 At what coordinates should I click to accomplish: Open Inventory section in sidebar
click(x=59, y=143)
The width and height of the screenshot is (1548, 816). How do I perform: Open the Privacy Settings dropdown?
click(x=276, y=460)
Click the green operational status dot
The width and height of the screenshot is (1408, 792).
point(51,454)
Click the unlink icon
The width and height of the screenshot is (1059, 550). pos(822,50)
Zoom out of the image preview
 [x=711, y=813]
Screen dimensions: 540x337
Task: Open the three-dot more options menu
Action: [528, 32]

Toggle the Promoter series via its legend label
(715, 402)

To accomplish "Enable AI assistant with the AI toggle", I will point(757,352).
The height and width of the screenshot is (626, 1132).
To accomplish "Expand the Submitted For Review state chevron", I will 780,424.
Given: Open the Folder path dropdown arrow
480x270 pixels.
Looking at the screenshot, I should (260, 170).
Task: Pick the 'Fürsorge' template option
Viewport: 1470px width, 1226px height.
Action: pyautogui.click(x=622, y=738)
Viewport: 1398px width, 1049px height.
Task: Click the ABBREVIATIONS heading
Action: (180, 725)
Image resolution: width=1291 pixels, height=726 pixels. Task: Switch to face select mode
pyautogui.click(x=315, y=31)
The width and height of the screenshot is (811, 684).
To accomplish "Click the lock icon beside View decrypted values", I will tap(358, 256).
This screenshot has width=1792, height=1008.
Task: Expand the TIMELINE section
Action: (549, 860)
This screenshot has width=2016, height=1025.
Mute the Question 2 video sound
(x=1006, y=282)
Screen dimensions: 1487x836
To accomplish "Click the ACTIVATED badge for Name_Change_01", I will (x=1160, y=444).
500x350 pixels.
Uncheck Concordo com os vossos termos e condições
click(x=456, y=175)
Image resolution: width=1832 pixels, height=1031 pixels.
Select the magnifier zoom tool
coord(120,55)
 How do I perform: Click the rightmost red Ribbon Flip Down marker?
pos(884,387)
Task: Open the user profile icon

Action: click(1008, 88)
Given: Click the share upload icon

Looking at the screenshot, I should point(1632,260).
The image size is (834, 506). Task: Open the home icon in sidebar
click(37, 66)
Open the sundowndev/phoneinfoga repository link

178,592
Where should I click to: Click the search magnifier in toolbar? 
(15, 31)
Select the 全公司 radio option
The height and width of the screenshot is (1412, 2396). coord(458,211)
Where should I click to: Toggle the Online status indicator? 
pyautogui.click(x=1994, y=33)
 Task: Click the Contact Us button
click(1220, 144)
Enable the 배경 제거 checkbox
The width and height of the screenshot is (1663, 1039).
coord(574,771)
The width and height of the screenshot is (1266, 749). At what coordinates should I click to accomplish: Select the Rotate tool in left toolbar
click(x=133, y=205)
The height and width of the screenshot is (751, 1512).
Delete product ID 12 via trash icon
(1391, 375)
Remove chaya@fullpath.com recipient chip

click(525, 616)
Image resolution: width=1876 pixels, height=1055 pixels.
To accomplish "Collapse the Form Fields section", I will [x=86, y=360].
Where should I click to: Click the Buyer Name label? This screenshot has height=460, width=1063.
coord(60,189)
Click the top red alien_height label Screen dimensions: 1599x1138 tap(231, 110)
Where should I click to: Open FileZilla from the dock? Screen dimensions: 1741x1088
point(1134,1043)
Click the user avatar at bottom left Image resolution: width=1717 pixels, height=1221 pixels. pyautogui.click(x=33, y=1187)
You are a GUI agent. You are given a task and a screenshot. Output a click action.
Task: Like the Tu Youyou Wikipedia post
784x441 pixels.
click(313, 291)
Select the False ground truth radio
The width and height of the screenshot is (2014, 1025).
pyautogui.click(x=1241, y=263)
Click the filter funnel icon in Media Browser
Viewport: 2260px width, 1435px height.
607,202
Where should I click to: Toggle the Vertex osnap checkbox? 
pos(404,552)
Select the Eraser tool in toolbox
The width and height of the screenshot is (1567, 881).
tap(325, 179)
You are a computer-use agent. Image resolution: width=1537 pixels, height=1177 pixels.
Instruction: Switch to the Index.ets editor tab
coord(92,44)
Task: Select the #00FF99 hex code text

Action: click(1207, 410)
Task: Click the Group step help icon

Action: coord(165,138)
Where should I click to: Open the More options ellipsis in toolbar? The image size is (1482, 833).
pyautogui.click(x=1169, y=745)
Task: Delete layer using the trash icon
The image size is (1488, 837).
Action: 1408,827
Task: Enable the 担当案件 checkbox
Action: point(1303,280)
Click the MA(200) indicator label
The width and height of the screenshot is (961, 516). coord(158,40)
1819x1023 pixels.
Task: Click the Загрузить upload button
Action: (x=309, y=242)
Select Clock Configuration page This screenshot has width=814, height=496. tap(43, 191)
__________
### TO DO
Count how many lines of the material hold the string "agent". Give the number and nothing more.

### COMPLETED EXERCISE
2